> **Task prompt**
Please restate the records below word for word, leaving out every picture.

Stored data entries:
- Opening Delimiter -

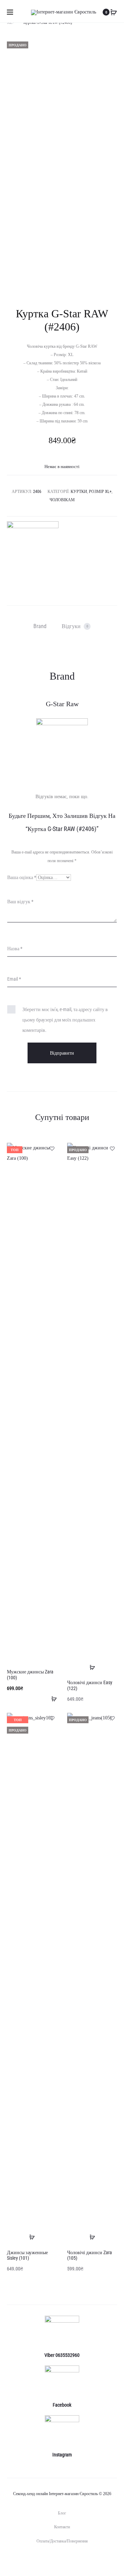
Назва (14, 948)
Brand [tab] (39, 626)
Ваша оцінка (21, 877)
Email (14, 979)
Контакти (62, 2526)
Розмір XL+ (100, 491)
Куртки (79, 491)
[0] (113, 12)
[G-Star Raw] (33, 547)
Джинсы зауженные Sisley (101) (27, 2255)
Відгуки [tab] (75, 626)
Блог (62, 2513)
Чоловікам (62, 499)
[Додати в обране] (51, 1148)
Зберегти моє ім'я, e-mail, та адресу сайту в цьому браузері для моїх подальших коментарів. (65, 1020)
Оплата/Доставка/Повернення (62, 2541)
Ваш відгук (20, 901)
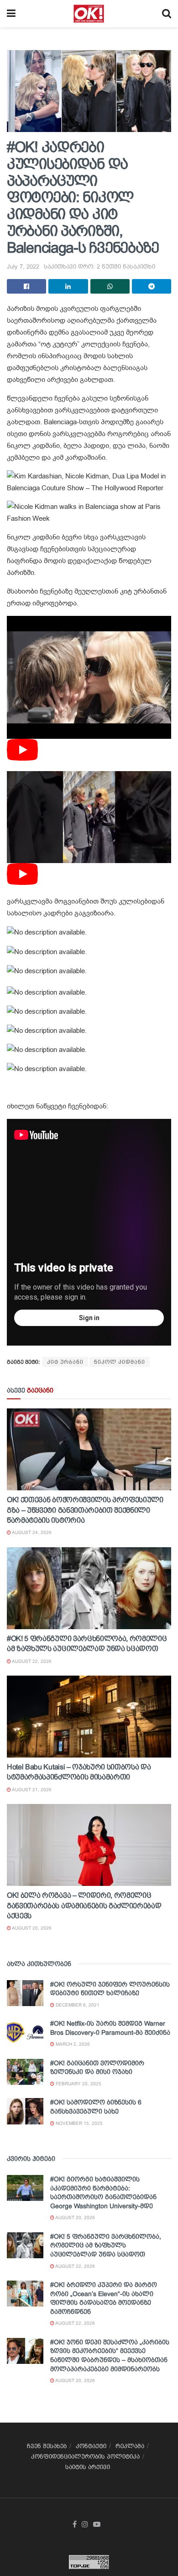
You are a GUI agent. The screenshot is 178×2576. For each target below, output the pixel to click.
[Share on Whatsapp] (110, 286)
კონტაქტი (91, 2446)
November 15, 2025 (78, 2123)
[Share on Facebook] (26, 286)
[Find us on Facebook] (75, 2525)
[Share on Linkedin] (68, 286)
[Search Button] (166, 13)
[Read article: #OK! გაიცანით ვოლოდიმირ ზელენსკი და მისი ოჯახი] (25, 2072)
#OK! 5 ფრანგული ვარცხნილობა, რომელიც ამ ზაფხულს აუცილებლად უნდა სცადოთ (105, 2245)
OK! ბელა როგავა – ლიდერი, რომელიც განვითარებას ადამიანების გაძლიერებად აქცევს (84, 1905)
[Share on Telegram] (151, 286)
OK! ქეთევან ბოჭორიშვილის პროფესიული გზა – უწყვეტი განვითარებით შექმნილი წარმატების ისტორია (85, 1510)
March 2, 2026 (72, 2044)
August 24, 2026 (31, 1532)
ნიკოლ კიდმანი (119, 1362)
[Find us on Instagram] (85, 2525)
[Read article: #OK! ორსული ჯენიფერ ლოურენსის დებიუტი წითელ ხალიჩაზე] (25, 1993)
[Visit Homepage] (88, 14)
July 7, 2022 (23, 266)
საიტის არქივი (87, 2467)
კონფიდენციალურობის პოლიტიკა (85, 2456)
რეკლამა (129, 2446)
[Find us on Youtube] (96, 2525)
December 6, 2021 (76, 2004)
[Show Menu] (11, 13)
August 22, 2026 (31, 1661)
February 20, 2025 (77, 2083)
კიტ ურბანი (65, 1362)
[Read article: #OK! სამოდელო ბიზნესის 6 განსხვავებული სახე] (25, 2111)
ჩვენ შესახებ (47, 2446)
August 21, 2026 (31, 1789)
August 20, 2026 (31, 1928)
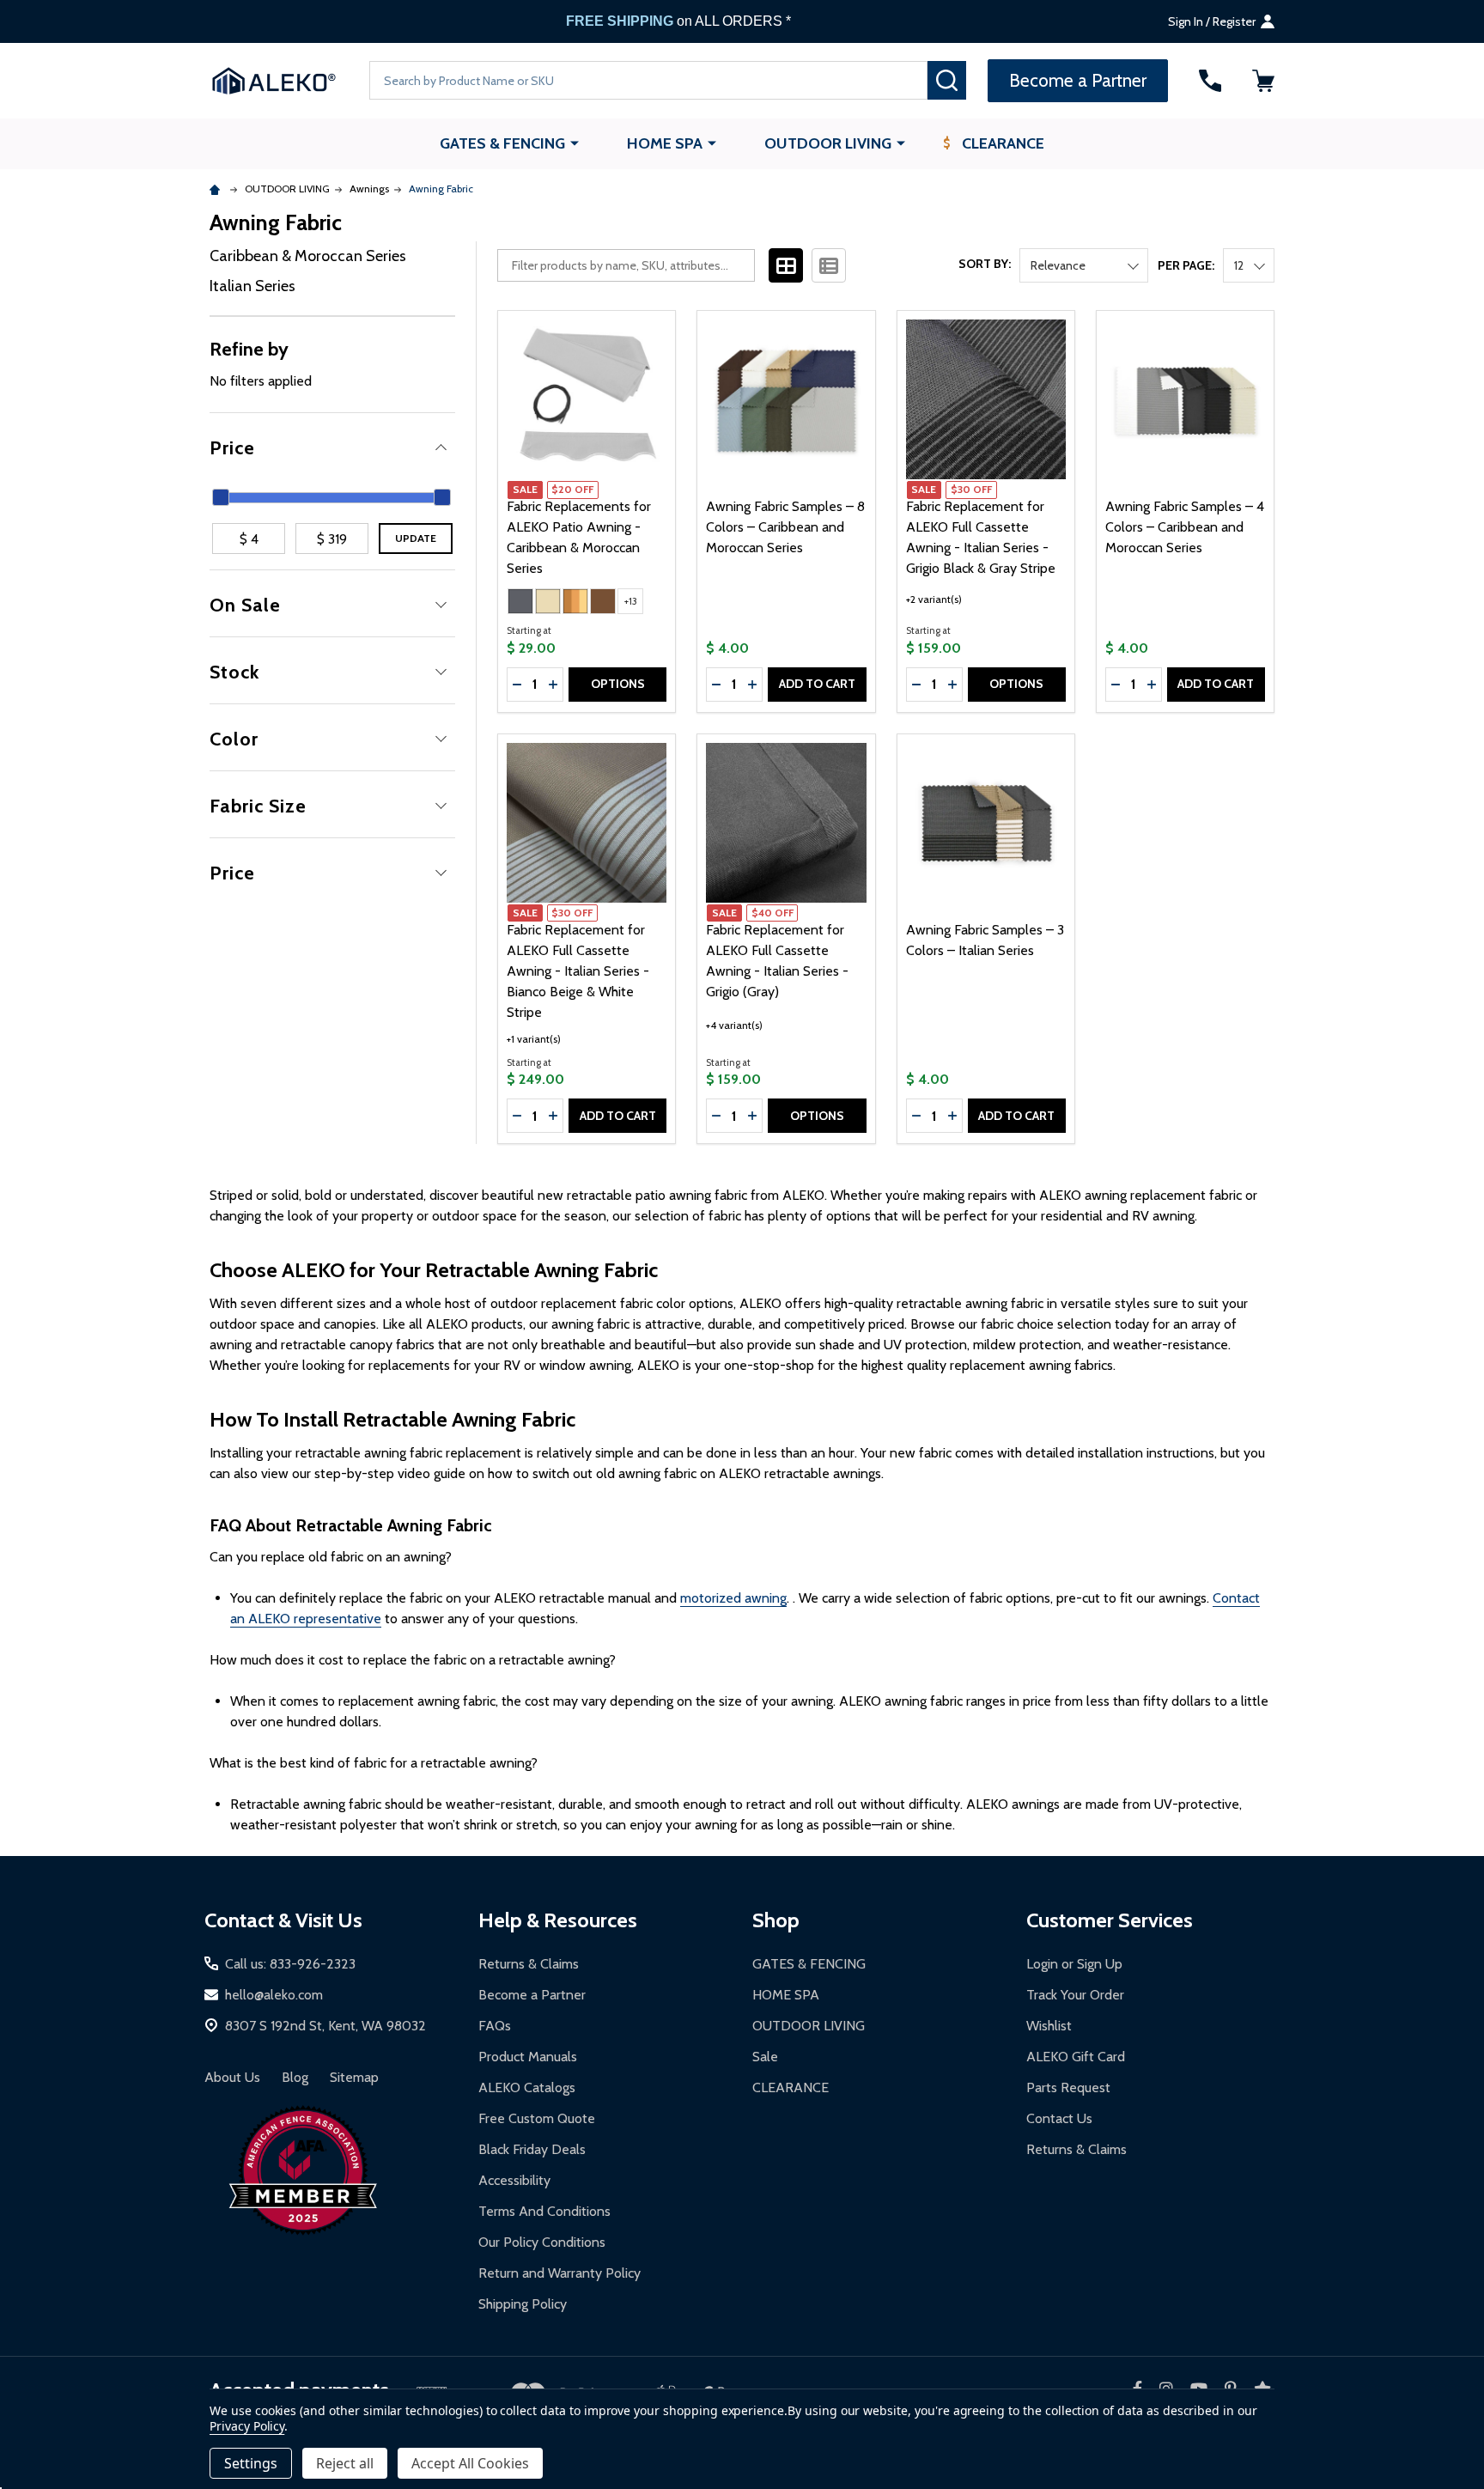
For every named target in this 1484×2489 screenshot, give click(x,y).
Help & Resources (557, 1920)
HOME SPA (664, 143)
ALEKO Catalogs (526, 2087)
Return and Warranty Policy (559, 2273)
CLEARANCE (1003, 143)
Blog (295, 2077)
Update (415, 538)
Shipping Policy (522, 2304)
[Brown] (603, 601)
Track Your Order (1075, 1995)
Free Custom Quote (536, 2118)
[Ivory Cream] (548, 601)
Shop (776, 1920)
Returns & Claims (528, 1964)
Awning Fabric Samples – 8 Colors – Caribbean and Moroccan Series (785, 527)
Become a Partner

- Closing Delimiter -

> **Output of the exercise**
Назва (14, 948)
Brand [tab] (39, 626)
Ваша оцінка (21, 877)
Email (14, 979)
Контакти (62, 2526)
Розмір XL+ (100, 491)
Куртки (79, 491)
[0] (113, 12)
[G-Star Raw] (33, 547)
Джинсы зауженные Sisley (101) (27, 2255)
Відгуки [tab] (75, 626)
Блог (62, 2513)
Чоловікам (62, 499)
[Додати в обране] (51, 1148)
Зберегти моє ім'я, e-mail, та адресу сайту в цьому браузері для моїх подальших коментарів. (65, 1020)
Оплата/Доставка/Повернення (62, 2541)
Ваш відгук (20, 901)
You are a GUI agent. The screenshot is 178×2576. For each target below, output the pixel to click.
[Share on Whatsapp] (110, 286)
კონტაქტი (91, 2446)
November 15, 2025 (78, 2123)
[Share on Facebook] (26, 286)
[Find us on Facebook] (75, 2525)
[Share on Linkedin] (68, 286)
[Search Button] (166, 13)
[Read article: #OK! გაიცანით ვოლოდიმირ ზელენსკი და მისი ოჯახი] (25, 2072)
#OK! 5 ფრანგული ვარცხნილობა, რომელიც ამ ზაფხულს აუცილებლად უნდა სცადოთ (105, 2245)
OK! ბელა როგავა – ლიდერი, რომელიც განვითარებას ადამიანების გაძლიერებად აქცევს (84, 1905)
[Share on Telegram] (151, 286)
OK! ქეთევან ბოჭორიშვილის პროფესიული გზა – უწყვეტი განვითარებით შექმნილი წარმატების ისტორია (85, 1510)
March 2, 2026 (72, 2044)
August 24, 2026 (31, 1532)
ნიკოლ კიდმანი (119, 1362)
[Find us on Instagram] (85, 2525)
[Read article: #OK! ორსული ჯენიფერ ლოურენსის დებიუტი წითელ ხალიჩაზე] (25, 1993)
[Visit Homepage] (88, 14)
July 7, 2022 (23, 266)
საიტის არქივი (87, 2467)
კონფიდენციალურობის პოლიტიკა (85, 2456)
რეკლამა (129, 2446)
[Find us on Youtube] (96, 2525)
December 6, 2021 (76, 2004)
[Show Menu] (11, 13)
August 22, 2026 (31, 1661)
February 20, 2025 (77, 2083)
კიტ ურბანი (65, 1362)
[Read article: #OK! სამოდელო ბიზნესის 6 განსხვავებული სახე] (25, 2111)
ჩვენ შესახებ (47, 2446)
August 21, 2026 (31, 1789)
August 20, 2026 (31, 1928)
For every named target in this 1484×2489 screenshot, give click(x,y).
Help & Resources (557, 1920)
HOME SPA (664, 143)
ALEKO Catalogs (526, 2087)
Return and Warranty Policy (559, 2273)
CLEARANCE (1003, 143)
Blog (295, 2077)
Update (415, 538)
Shipping Policy (522, 2304)
[Brown] (603, 601)
Track Your Order (1075, 1995)
Free Custom Quote (536, 2118)
[Ivory Cream] (548, 601)
Shop (776, 1920)
Returns & Claims (528, 1964)
Awning Fabric Samples – 8 Colors – Caribbean and Moroccan Series (785, 527)
Become a Partner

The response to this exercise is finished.